J'appris avec stupeur que le frontisme n'était pas mort, que ce mouvement descendant du fascisme qui avait gagné la planète après la fin de la guerre du Caucasse, qui elle-même avait succédé à la guerre du proche orient, n'avait pas été éradiqué par nos grands-parents lorsqu'ils mirent en place la gouvernance globale, comme je l'enseignai à mes élèves. Ce que je redoutai et que j'essayai de combattre à mon niveau en enseignant la vigilance et l'esprit de résistance ancré chez nos anciens à mes élèves était survenu. Je compris que Nénék connaissait parfaitement les rouages de la nébuleuse gouvernance globale, qu'elle en faisait même peut-être partie, sachant que personne ne connaît nos dirigeants globaux. J'appris que Nénék partageait mon analyse de l'importance des murs dans l'histoire des hommes, les plus néfastes n'étant pas forcément ceux que nous voyons ou avons vus. Je basculais ainsi ces derniers mois dans un état second dont je ne suis sorti que hier soir lors de notre échange d'enveloppes avec Adelyna. D'un côté je recevais certainement les caractéristiques biologiques qu'Adelyna avait enregistrés dans la biopuce qui allaient lui permettre de rentrer dans le cercle très fermé des « Combattants de l'Ombre », dont Nénék ne pouvait être qu'une dirigeante  importante, et de l'autre côté je lui remettais sa feuille de route dont la première instruction, je le savais, était de quitter Labège sans laisser de traces. Au moment où Adelyna me tendit son enveloppe, la monstruosité de cet engagement m'aveugla et une terreur horrible m'étreignit. J'eus à cet instant précis l'intuition que le combat auquel allait participer Adelyna en première ligne allait être un des plus terribles de l'Histoire. Mes intuitions concernant le véritable état de la planète dont nous avons héritée, et la présence des forces du mal au plus niveau étaient bien au-delà de ce que j'avais imaginés. Et les forces qui se mettaient en place pour tenter de sauver ce qui pouvait encore l'être avaient engagé Adelyna et me laissaient de côté, moi, l'homme qui l'aime, me laissant dans le rôle de médiateur, que Nénék m'avait dit primordial dans le combat mais qui m'interdisait de m'impliquer davantage comme je le lui demandais ardemment plusieurs fois.

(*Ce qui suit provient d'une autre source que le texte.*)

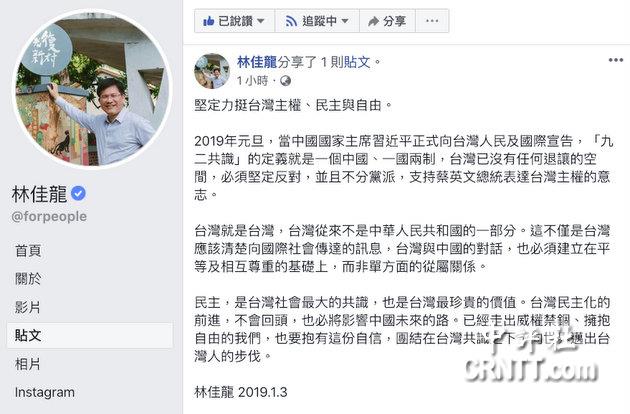This screenshot has height=414, width=630.
Task: Open the 關於 page section
Action: pyautogui.click(x=28, y=279)
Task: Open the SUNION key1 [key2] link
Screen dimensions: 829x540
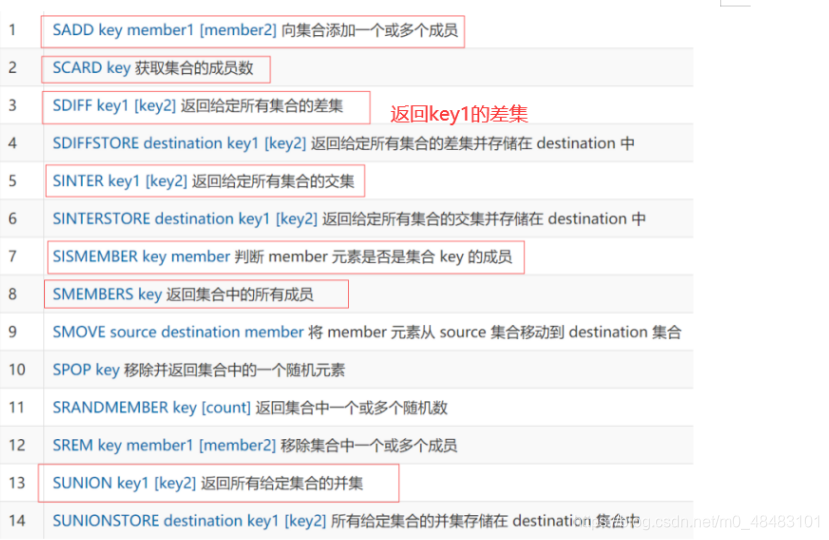Action: click(124, 483)

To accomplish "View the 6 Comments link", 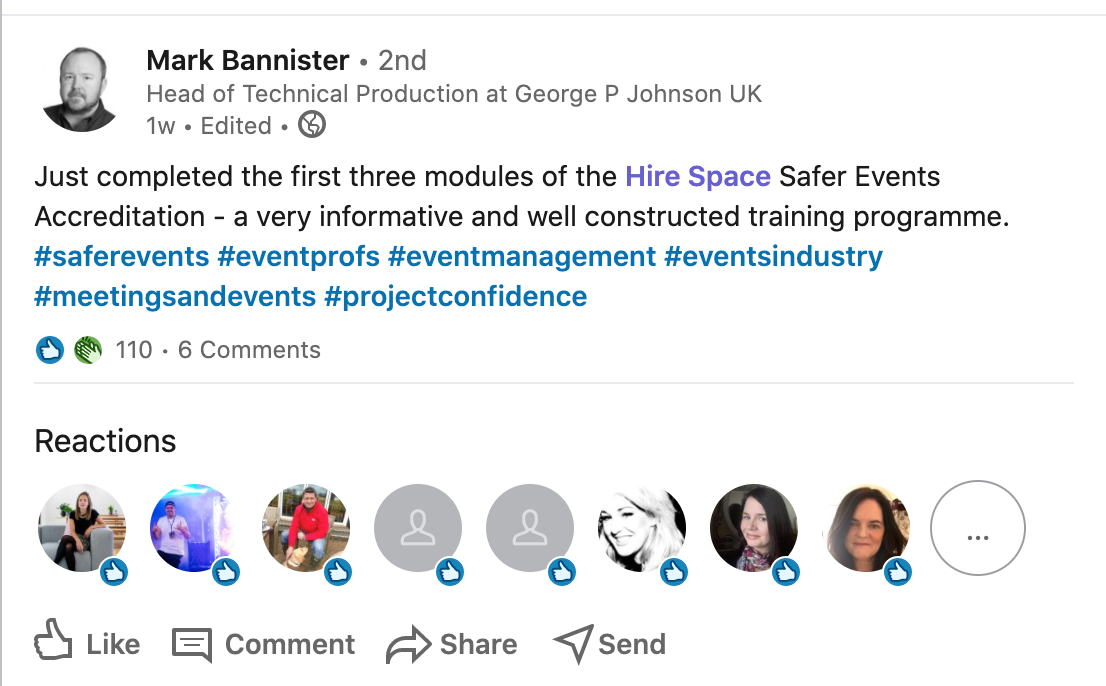I will point(249,350).
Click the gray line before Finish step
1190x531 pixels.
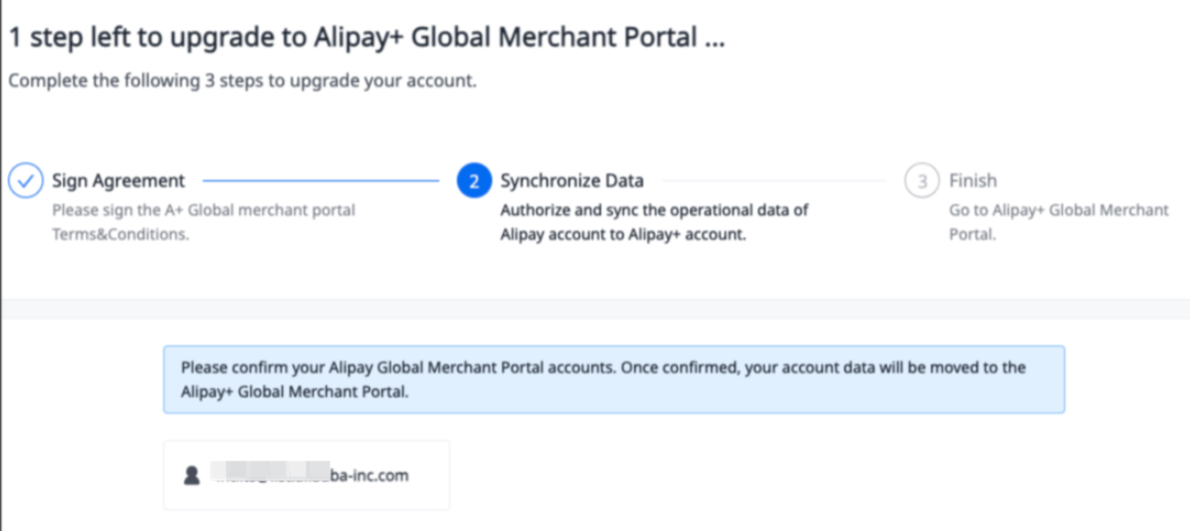point(773,181)
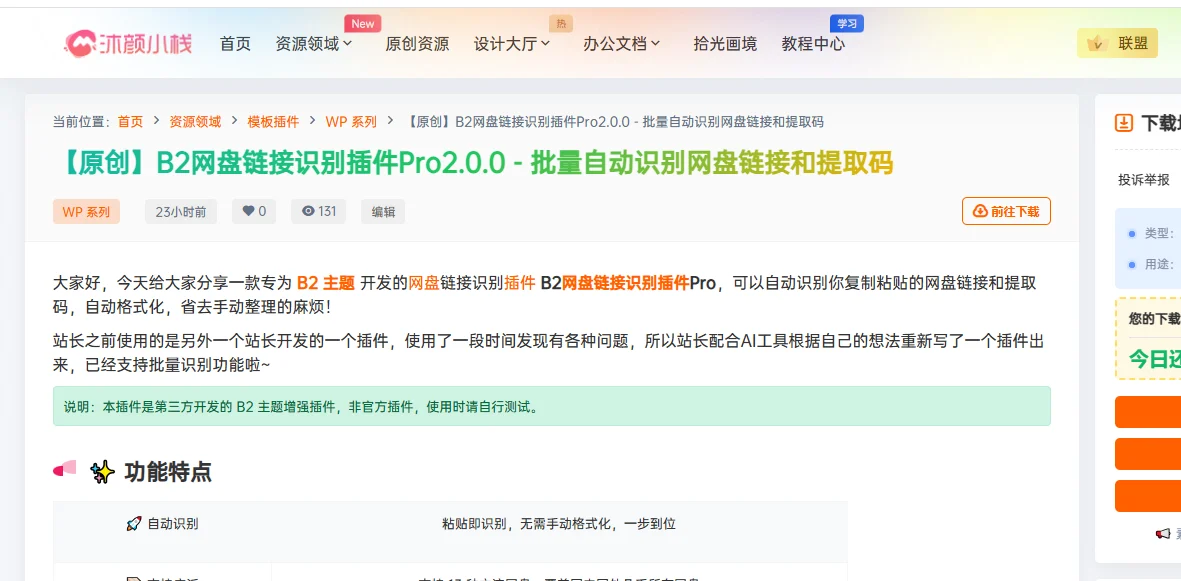1181x581 pixels.
Task: Open the 首页 navigation item
Action: (235, 44)
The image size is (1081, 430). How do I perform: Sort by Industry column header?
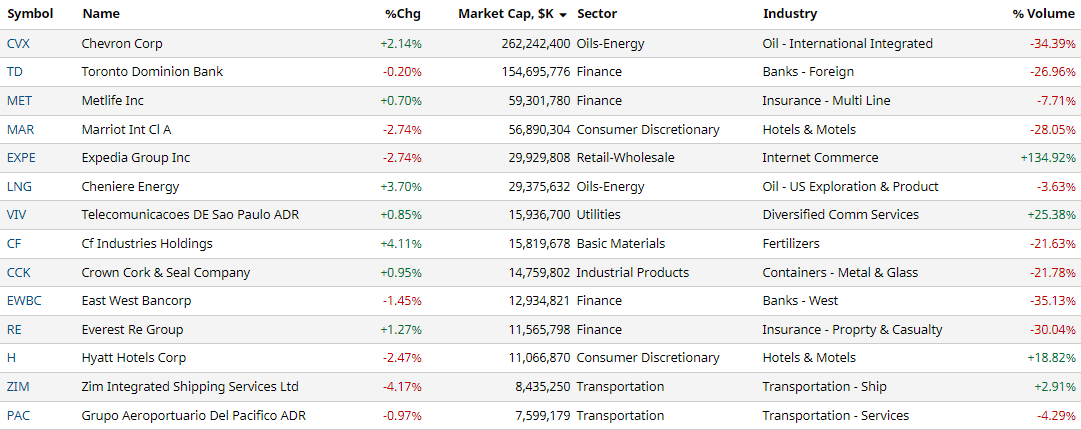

Que vais-je faire, oh mon créateur ?

Eh bien, je n'en sais rien, mon pauvre Jaume. J'arrête là ton histoire. Tu m'as donné assez de fil à retordre pour cerner ton rôle et t’utiliser pour embraser la fin du récit. D'aucun jugera cette histoire un peu compliquée et la fin un tantinet ampoulé. D'autres regretteront que le Labège du futur ne soit pas assez décrit, que le mur électromagnétique qui tue des enfants (quelle aberration!) aurait pu être davantage explicité, que l'auteur aurait pu faire l'effort de donner un peu plus de chair et de panache à ses personnages, que son écriture gagnerait à être plus riche, ses descriptions plus puissantes etc .. etc ... A  tous ceux-là, je dis stop ... vous n'aviez qu'à venir à cet atelier d'écriture et on vous aurait vu à l'œuvre. Non mais.